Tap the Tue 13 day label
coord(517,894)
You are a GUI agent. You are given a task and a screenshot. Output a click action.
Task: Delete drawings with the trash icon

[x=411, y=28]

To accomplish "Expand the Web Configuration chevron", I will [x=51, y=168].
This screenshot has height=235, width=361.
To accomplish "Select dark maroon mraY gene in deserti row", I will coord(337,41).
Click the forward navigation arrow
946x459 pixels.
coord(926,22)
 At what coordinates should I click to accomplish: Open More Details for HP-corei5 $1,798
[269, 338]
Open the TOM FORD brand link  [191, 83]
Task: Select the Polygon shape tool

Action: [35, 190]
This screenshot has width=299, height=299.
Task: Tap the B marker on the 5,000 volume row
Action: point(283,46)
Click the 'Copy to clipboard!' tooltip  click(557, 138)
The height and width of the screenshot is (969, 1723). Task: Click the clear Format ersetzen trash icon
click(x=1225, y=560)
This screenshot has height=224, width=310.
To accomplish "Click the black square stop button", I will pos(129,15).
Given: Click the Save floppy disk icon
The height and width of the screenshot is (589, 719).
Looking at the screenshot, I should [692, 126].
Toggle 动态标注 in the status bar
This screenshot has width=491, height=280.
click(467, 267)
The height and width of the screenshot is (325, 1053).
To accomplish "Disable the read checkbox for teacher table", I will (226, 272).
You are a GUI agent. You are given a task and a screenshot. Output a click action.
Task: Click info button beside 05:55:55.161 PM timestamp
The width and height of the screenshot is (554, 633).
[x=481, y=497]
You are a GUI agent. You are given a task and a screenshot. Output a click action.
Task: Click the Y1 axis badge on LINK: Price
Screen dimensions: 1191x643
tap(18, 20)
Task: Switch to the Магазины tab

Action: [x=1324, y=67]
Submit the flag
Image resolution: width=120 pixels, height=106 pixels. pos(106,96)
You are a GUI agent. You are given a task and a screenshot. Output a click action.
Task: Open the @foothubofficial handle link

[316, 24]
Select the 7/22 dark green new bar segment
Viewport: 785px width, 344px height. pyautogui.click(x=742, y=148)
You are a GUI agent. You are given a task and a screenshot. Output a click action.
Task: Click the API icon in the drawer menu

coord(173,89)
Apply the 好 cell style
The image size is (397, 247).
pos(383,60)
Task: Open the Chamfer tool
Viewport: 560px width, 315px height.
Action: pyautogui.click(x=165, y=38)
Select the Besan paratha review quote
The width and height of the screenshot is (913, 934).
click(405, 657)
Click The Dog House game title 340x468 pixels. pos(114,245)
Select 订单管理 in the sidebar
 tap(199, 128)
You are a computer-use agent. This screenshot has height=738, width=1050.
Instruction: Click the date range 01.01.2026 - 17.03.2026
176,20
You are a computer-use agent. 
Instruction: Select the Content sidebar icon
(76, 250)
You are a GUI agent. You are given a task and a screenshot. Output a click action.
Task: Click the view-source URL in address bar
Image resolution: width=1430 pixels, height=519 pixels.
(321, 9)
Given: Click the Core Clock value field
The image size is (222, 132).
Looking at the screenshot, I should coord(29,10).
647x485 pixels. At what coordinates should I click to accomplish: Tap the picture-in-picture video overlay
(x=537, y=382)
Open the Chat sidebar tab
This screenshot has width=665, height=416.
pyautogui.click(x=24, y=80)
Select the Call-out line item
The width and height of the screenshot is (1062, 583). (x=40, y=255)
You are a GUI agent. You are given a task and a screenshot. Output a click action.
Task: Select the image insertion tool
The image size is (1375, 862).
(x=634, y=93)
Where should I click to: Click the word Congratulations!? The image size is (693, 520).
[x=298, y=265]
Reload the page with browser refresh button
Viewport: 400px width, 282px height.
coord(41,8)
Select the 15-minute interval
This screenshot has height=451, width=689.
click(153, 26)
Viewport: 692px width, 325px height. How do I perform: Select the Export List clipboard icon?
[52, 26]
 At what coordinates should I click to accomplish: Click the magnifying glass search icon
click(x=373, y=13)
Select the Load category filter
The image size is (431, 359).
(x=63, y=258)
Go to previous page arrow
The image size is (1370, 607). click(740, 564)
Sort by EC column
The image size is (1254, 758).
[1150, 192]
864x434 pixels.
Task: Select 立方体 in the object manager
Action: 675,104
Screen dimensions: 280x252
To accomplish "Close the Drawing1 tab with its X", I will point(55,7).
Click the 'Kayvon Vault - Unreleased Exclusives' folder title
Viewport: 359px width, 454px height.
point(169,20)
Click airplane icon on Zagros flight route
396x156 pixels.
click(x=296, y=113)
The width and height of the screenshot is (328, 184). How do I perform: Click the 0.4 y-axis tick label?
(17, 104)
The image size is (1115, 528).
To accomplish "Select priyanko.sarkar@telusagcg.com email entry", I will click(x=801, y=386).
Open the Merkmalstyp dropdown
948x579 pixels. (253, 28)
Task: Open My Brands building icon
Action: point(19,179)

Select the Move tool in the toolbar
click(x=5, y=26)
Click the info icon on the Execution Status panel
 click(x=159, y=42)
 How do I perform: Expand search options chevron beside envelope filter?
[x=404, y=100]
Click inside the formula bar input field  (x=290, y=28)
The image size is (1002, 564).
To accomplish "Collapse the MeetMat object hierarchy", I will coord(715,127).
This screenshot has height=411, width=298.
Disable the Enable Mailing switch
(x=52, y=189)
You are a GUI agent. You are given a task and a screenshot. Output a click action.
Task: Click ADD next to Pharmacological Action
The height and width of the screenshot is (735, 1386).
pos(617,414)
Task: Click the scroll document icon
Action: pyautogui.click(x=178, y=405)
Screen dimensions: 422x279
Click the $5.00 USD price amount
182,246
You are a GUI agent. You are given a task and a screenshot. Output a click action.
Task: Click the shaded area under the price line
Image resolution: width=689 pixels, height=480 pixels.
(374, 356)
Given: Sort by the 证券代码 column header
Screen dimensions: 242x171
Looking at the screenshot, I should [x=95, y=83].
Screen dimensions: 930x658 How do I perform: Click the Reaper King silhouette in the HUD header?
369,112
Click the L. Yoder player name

TASK DIRECTIONS: Work out how many lines in the preceding data include the word "field". State only that number.

OUTPUT OF THE EXERCISE: 2